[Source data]
■ ■ ■ ■

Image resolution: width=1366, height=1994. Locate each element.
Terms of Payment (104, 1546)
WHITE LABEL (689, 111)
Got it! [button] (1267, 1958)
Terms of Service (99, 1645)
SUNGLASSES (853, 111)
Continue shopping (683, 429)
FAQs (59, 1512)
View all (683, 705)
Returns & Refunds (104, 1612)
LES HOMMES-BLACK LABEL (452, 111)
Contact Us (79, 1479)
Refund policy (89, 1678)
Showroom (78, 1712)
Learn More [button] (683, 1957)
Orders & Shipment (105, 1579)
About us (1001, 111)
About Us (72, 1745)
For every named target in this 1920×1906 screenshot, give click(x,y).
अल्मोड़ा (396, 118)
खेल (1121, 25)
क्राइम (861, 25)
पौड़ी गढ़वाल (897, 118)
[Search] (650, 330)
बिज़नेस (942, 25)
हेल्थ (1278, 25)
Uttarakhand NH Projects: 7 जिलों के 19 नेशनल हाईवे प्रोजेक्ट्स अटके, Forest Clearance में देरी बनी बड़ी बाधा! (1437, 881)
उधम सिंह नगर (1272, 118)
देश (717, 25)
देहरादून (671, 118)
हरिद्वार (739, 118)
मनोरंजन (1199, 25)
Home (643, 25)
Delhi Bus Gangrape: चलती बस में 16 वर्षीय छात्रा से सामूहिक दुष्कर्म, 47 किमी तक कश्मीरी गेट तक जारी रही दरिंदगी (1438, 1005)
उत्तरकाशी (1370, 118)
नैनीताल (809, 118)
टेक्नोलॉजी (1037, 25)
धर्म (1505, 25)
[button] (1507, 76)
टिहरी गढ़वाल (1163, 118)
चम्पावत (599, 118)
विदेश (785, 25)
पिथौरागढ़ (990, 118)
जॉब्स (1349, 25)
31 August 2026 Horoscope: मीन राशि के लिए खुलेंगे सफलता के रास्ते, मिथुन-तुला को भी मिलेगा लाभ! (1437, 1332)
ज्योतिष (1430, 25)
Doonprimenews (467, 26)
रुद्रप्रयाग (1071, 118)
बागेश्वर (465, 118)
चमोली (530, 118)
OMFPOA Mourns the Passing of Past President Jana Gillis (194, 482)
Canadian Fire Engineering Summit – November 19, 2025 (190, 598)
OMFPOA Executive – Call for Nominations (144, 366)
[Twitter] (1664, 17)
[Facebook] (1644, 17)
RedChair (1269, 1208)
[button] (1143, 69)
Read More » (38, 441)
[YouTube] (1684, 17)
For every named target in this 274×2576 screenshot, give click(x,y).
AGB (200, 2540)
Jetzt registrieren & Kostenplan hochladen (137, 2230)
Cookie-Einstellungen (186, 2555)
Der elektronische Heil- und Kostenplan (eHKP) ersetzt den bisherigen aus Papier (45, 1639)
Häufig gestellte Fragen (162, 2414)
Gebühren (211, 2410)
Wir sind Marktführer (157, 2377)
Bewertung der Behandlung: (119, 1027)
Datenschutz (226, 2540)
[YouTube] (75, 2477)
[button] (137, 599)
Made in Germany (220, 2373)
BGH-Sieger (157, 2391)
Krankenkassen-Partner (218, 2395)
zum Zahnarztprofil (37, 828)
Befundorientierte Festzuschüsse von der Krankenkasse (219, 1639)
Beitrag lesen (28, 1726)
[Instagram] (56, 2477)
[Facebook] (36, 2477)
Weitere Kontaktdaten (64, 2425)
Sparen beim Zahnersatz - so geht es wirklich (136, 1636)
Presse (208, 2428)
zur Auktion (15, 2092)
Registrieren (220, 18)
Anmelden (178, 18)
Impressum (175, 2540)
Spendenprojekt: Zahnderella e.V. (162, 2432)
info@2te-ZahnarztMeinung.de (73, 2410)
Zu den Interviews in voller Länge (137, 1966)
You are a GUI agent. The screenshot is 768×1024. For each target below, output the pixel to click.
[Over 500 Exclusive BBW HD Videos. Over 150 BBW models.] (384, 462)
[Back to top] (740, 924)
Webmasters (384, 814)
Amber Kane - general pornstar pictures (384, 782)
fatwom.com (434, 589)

■ ■ ■ ■

* **Problem requirements**
After reading the entries above, state how many lines hold the word "OMFPOA", with no text besides the number.

* **Response for this exercise**
2